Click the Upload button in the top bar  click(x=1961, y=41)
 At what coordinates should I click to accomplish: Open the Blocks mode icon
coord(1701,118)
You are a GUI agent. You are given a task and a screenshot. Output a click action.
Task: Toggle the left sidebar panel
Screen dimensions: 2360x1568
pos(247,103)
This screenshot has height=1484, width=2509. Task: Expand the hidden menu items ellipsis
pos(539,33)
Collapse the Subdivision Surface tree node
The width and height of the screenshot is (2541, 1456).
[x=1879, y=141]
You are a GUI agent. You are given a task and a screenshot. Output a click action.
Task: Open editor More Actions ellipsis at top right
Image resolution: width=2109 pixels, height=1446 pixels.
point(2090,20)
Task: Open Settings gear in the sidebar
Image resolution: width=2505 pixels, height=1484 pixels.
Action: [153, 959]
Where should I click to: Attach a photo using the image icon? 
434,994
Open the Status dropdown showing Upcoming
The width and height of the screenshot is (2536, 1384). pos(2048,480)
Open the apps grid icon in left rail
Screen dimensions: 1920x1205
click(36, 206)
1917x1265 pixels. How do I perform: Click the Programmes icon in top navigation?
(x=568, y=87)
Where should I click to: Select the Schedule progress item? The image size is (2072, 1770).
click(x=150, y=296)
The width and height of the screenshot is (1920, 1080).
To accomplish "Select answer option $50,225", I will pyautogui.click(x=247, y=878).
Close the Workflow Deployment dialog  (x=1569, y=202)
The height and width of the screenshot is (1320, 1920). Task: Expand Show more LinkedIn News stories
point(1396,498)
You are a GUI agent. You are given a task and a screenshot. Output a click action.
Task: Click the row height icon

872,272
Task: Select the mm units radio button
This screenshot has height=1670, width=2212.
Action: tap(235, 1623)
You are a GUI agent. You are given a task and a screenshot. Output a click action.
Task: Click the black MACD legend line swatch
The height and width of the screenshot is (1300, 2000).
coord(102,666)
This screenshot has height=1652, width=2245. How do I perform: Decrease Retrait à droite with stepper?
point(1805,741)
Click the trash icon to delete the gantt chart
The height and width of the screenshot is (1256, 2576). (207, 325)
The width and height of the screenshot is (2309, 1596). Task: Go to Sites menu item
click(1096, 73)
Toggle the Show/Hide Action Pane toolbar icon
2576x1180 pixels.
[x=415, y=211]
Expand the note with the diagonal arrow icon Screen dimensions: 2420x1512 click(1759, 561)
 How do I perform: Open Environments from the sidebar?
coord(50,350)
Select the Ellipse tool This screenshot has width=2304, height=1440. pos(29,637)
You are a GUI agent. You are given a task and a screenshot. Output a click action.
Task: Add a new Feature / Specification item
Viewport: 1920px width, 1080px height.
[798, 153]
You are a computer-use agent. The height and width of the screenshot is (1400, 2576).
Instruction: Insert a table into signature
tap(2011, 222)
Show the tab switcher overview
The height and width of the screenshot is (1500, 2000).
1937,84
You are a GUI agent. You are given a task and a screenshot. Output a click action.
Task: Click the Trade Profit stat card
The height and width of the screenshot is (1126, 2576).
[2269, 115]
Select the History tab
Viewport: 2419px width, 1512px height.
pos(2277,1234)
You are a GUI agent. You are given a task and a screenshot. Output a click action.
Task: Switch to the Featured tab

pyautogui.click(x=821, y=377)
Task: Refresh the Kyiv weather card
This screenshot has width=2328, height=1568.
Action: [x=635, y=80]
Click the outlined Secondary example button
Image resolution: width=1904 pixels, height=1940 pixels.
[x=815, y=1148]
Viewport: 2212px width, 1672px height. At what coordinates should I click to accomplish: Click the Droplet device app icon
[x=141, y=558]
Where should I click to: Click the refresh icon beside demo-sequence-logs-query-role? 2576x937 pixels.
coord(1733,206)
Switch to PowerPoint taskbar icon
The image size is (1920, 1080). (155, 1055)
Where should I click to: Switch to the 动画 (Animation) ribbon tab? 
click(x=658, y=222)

YOUR GOAL | Exact copies of the line containing "Viewport: 2419px width, 1512px height." and of every line after it through the end of the entries are all that should be output.

ANSWER SECTION |
Viewport: 2419px width, 1512px height.
pos(2277,1234)
You are a GUI agent. You are given a task and a screenshot. Output a click action.
Task: Switch to the Featured tab

pyautogui.click(x=821, y=377)
Task: Refresh the Kyiv weather card
This screenshot has width=2328, height=1568.
Action: [x=635, y=80]
Click the outlined Secondary example button
Image resolution: width=1904 pixels, height=1940 pixels.
[x=815, y=1148]
Viewport: 2212px width, 1672px height. At what coordinates should I click to accomplish: Click the Droplet device app icon
[x=141, y=558]
Where should I click to: Click the refresh icon beside demo-sequence-logs-query-role? 2576x937 pixels.
coord(1733,206)
Switch to PowerPoint taskbar icon
The image size is (1920, 1080). (155, 1055)
Where should I click to: Switch to the 动画 (Animation) ribbon tab? 
click(x=658, y=222)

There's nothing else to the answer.